Salamis covers 93 square kilometres and curls in a crescent shape — which is why locals called it Koulouri, meaning 'bread ring,' for centuries, until the ancient name was officially restored in the 19th century. Its highest point, Mavrovouni, reaches 404 metres. The island wears two faces depending on which coast you approach. The northeastern shore, closest to the industrial port of Perama and the Salamis Naval Base, buzzes with shipyards, ferries, and naval traffic. The southwestern side is quieter — pine forests unusual for this part of Attica, sandy beaches at places like Kanakia and Kaki Vigla, and the 18th-century Monastery of Saint Nicolas set in forest outside Aianteio. The monastery of Faneromeni, near which the poet Angelos Sikelianos kept a cottage, adds another layer of quiet dignity. The island has roughly 31,000 permanent residents, but that number swells toward 300,000 in summer when Athenians arrive for weekends and holidays.

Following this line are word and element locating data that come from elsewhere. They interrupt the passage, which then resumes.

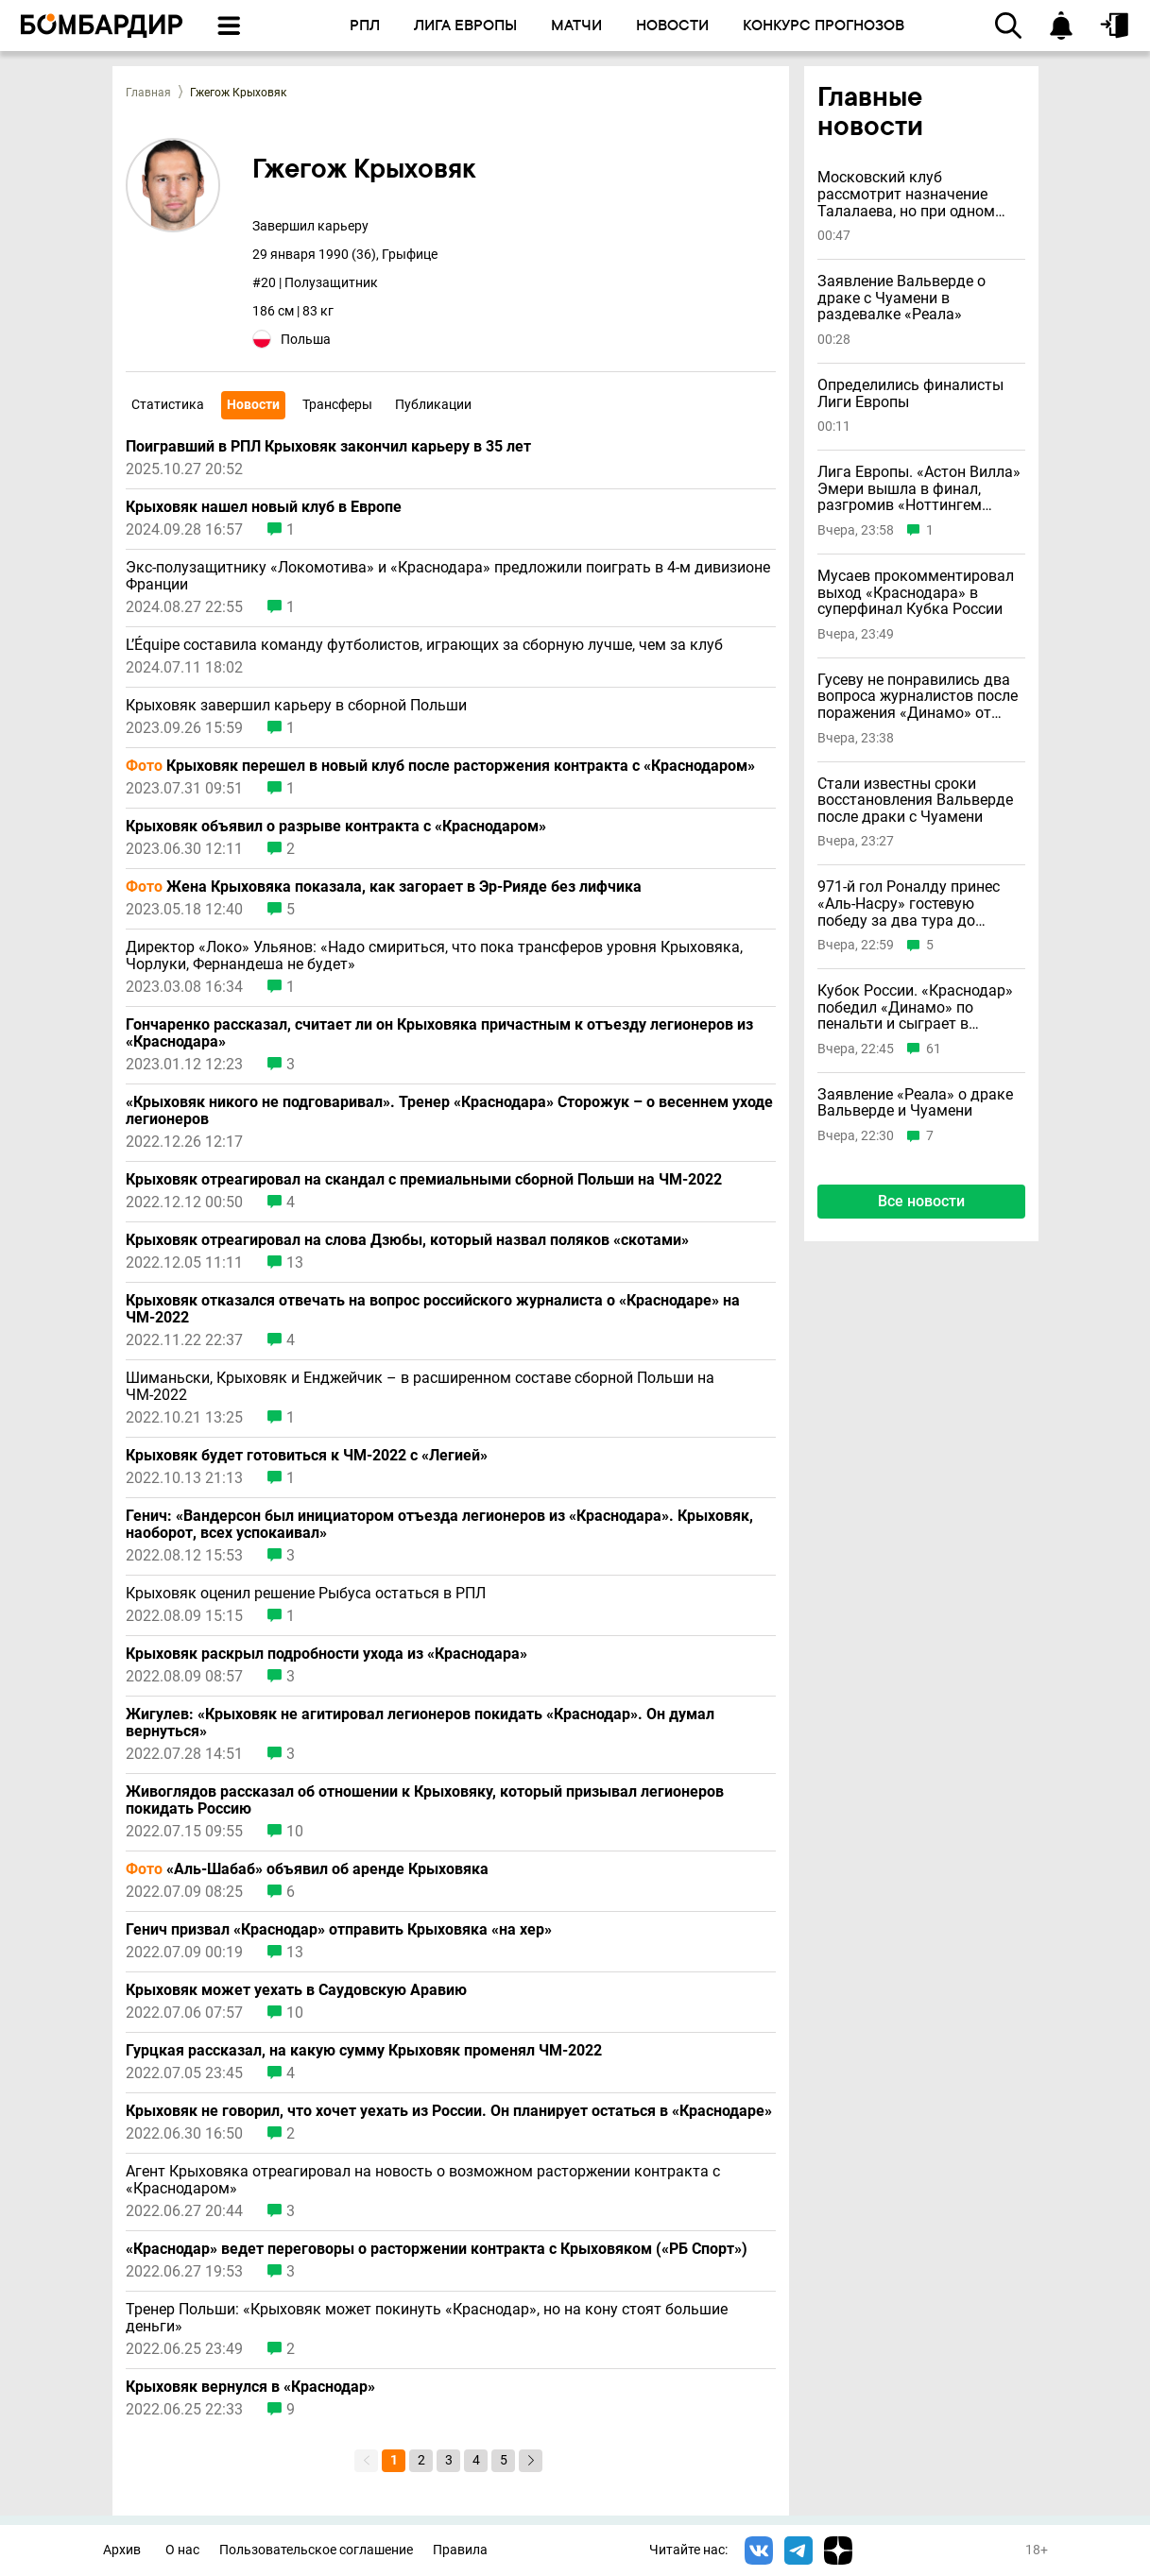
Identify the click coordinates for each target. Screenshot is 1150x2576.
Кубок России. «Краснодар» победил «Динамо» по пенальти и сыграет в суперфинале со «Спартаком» (915, 1007)
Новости (253, 404)
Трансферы (337, 404)
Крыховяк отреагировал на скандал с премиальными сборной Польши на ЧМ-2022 (424, 1179)
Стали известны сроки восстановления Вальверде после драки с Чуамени (915, 801)
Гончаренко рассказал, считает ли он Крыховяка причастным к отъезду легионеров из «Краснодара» (439, 1033)
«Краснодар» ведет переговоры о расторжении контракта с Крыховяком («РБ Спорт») (436, 2249)
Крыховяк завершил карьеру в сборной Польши (296, 705)
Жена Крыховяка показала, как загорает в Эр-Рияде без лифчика (384, 887)
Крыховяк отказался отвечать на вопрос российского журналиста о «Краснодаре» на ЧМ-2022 (433, 1309)
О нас (182, 2550)
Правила (460, 2550)
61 (933, 1049)
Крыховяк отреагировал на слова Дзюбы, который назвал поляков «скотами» (407, 1240)
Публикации (433, 404)
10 (294, 1831)
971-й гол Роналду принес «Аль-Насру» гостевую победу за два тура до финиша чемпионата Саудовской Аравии (908, 904)
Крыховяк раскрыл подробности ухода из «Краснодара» (326, 1654)
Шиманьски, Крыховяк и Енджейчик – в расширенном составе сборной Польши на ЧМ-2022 (420, 1387)
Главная (148, 92)
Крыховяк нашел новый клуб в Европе (264, 507)
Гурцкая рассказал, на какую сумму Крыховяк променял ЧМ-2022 (364, 2050)
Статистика (167, 404)
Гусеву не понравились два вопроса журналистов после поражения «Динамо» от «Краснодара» (917, 697)
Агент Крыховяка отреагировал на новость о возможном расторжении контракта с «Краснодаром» (423, 2180)
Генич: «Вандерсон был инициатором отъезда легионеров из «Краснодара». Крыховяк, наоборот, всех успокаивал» (439, 1525)
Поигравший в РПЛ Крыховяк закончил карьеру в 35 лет (328, 446)
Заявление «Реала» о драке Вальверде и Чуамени (915, 1102)
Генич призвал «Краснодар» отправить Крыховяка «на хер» (339, 1929)
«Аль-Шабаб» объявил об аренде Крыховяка (307, 1869)
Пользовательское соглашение (316, 2550)
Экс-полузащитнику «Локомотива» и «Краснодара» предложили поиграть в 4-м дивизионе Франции (448, 576)
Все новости (921, 1201)
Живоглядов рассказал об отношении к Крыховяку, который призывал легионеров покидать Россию (425, 1800)
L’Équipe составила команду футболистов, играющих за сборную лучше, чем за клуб (424, 645)
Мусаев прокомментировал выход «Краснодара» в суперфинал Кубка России (915, 593)
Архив (122, 2550)
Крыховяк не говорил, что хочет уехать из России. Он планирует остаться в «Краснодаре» (449, 2111)
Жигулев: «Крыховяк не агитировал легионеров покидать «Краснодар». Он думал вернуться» (420, 1723)
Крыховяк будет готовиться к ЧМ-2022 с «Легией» (307, 1455)
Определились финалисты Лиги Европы (910, 393)
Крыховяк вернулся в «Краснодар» (250, 2387)
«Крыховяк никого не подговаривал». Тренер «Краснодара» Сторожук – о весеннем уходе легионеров (449, 1111)
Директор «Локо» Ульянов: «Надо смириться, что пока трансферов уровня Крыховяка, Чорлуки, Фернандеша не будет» (434, 956)
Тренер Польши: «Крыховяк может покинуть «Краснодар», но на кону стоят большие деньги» (427, 2318)
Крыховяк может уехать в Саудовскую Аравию (296, 1990)
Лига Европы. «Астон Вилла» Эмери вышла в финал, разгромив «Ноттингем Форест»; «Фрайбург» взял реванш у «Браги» (919, 489)
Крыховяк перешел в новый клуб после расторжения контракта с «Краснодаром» (440, 766)
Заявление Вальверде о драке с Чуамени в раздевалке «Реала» (901, 298)
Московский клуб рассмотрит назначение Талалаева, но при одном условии (906, 194)
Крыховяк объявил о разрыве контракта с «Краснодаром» (336, 826)
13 (294, 1262)
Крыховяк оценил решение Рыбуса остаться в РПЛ (306, 1593)
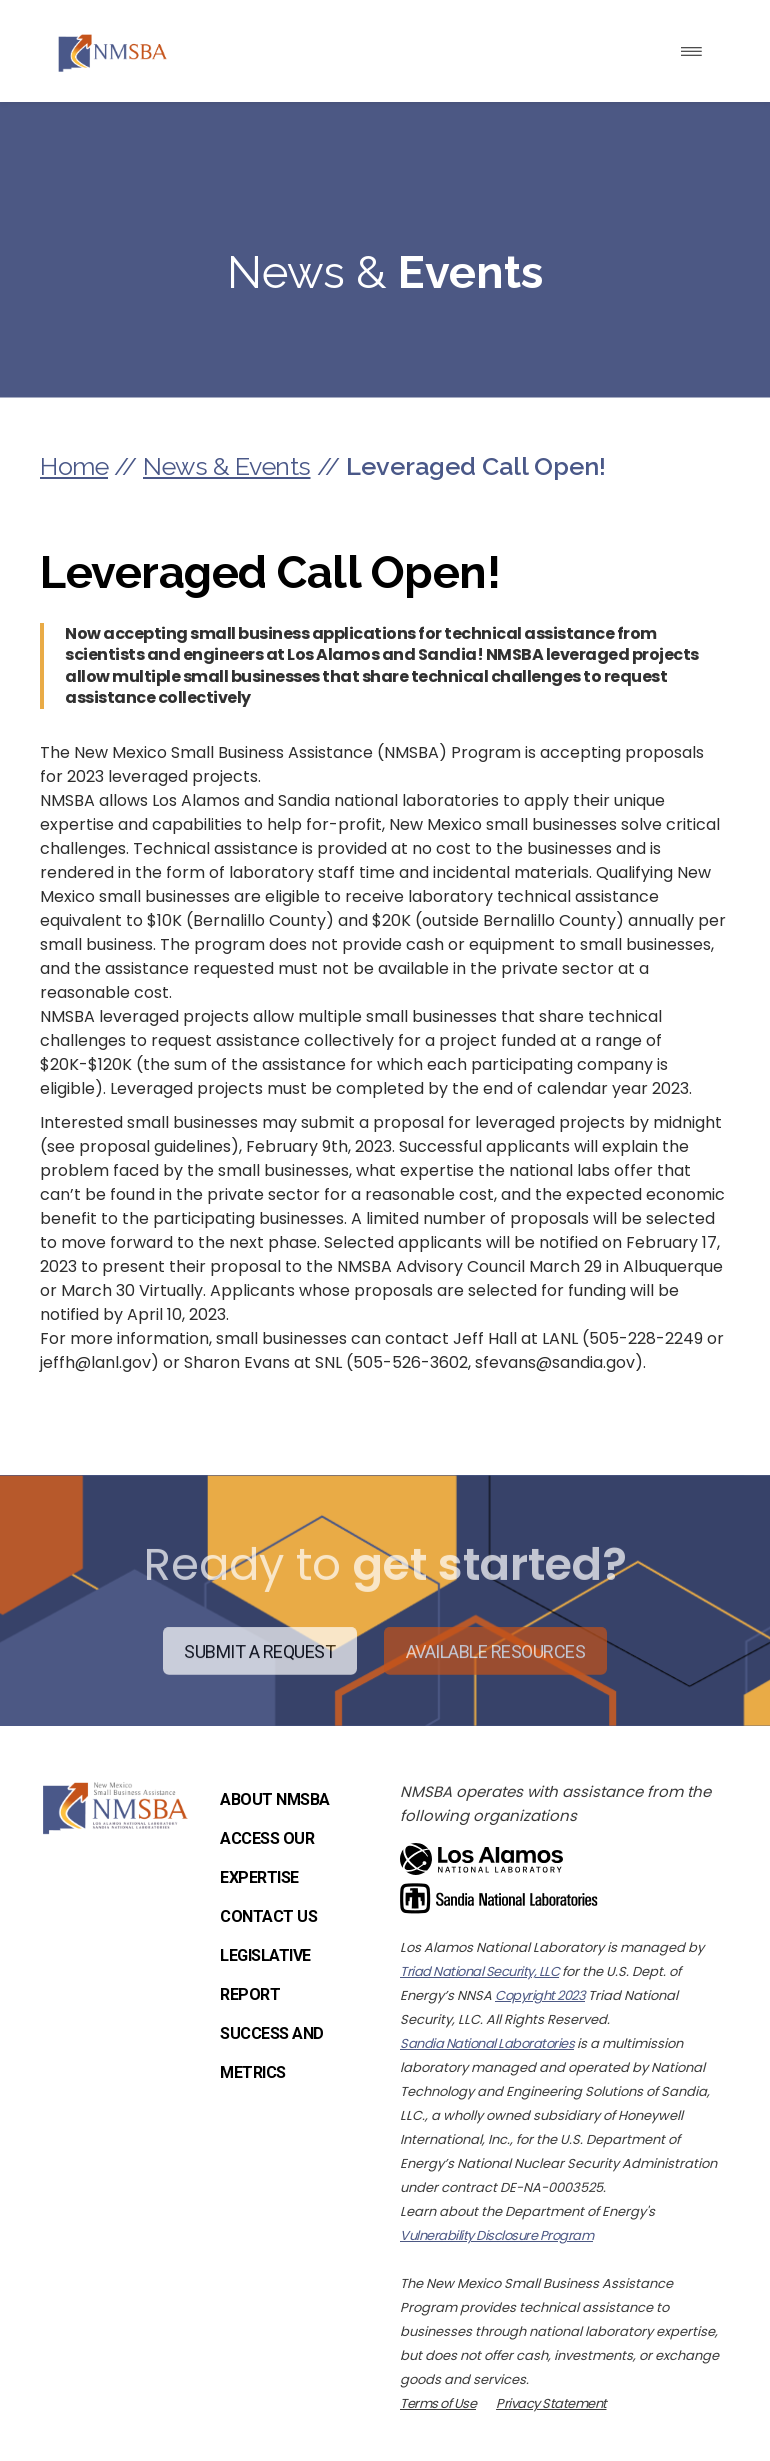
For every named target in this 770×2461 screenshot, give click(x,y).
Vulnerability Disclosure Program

The Salamis Naval Base — Nafstathmos in Greek — is the headquarters of the Hellenic Navy and one of the reasons the island carries its particular dual identity: ancient monument and active military installation. The base occupies a significant portion of the northeastern coast, and parts of the island remain restricted. The ferry connection to Perama is so frequent and so short that Salamis functions almost as a suburb of Athens — the crossing from Paloukia takes minutes. Yet the island has resisted full domestication. The heavy industry on the Attica shore opposite, pollution from port activity, and the patchwork development of the junta years in the 1960s and 70s have left scars, particularly on the eastern coast. What the island keeps is harder to erase: the strait between Salamis and Attica is still the same strait where the Persian fleet broke apart in 480 BC, and on a clear day, standing at the water's edge, the scale of what happened here is easy to feel.
There is no grand monument to the Battle of Salamis on the island itself — the Athenians built their victory temple on the Acropolis, not here. What Salamis has instead is presence: the water, the hills of Attica visible across the narrow strait, the sense of a place that has been inhabited continuously since before recorded Greek history. Visitors come by short ferry from Perama or Piraeus, walk the harbour at Paloukia, eat at tavernas in the town of Salamina, and sometimes climb toward Mavrovouni for the view over the gulf. The island is close enough to Athens to feel familiar, far enough to feel apart. For a place that helped decide the fate of Western civilisation on one September morning in 480 BC, it wears its significance lightly — and is perhaps more honest for it.
Salamis Island lies at approximately 37.94°N, 23.49°E, roughly 16 km west of central Athens. From the air at 5,000–8,000 ft, the crescent shape of the island is clearly visible, with the Strait of Salamis — the site of the 480 BC naval battle — separating it from the Attic mainland to the east. The Salamis Naval Base occupies the northeastern shore; the port of Paloukia is the main ferry terminal. Nearest major airport: LGAV (Athens International Airport, Eleftherios Venizelos), approximately 25 km east-northeast. The Saronic Gulf stretches south; Piraeus and its massive port complex are visible to the east.